2.      STAY LOW.  No matter what stream you’re fishing or how spooky the fish are, it can never hurt to keep a low profile.  After a season of Brookie fishing you will be used to the crawling around and it won’t bother you much anymore.  Stay low and you will catch more fish.

3.      Practice Your Casting.  This should go without saying.  I wouldn’t suggest hopping into a Brookie stream without being a fairly accomplished caster.  Sometimes you will have to roll cast under limbs or false cast through tight shoots, ect. You just need to be comfortable with your cast and be prepared to have to make a few difficult casts in a day. Just remember, if it was always easy, it wouldn’t be any fun!

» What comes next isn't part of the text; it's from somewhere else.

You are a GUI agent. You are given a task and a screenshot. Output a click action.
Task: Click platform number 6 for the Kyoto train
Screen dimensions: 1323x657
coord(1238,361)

4.      Wade Slow or Don’t Wade At All. There is rarely anything to gain on a Brookie stream by wading fast and hurrying up stream.  The rocks in these streams are slick and I mean SLICK.  Trying to hurry will end up in rolled ankles, broken rods, broken spirits and probably spooked fish as well
5.      Fish Water You Wouldn’t Normally Fish. This is something that may take a while to get used to, but once you pull a nice 12+” Brookie out of a pocket smaller than a paint can you will know what I mean.  There are a lot of pockets on Brookie streams that get overlooked, don’t be afraid to throw a fly in there a couple times just to see if anyone is home.  These fish don’t need much room to call home, you will be surprised how small of holes they can hide in!

6.      Practice Taking Less Than You THINK You Need. You don’t need much out there.  Plenty of times I have been able to fish out of only one side of a fly box all day without any problem. You don’t need every possible life cycle stage of every insect native to Virginia in 10 different sizes. You will be doing a lot of hiking and the less weight you can bring, the better.

7.      Pools, Pools, Pools, Pools, Pools. This is where they will almost always live. If you are a Novice Brookie fishermen and want to get your confidence up, then just go “pool hopping”.  Go from one obvious pool to the next and drift flies through, it won’t take long to have a decent number of Brookies under your belt. Confidence is important, the more confident you are, the better chance you have at catching fish!

8.      Keep a Level Head. This is one that shouldn’t need mentioning but I figured I would throw it in here.  Don’t get discouraged over a missed or lost fish.  It happens.  I can remember plenty of 13+” Brookies that have spit the hook all too close to the net. That’s the fun of it, remember them. That is what will get you addicted to these fish.  When you return to a familiar pool with a chip on your shoulder from a lost fish, and if you manage to catch that fish the next go around, there is no greater feeling.  When it’s all said and done, you will get plenty of shots at fish throughout the day. You’ll make up for it.

9.      Take It All In. Virginias Brook Trout streams are some of the most beautiful scenery you will ever find.  Take it slow, appreciate what is around you.  Brook Trout fishing is an experience everyone should enjoy.  If you are feeling down about a missed fish, just look around, take a seat and enjoy what nature has to offer. 

       I believe that’s about it for this intro to Brookie fishing.  I hope this has helped some of you out and hopefully inspired others to want to give these amazing fish a shot.  I can promise you, once you get away into a Brookie stream, miles from civilization, you will understand why so many of us love to target the Brookies.  I hope this helps you enjoy some of the finest fishing Virginia has to offer, and I look forward to meeting some of you out there.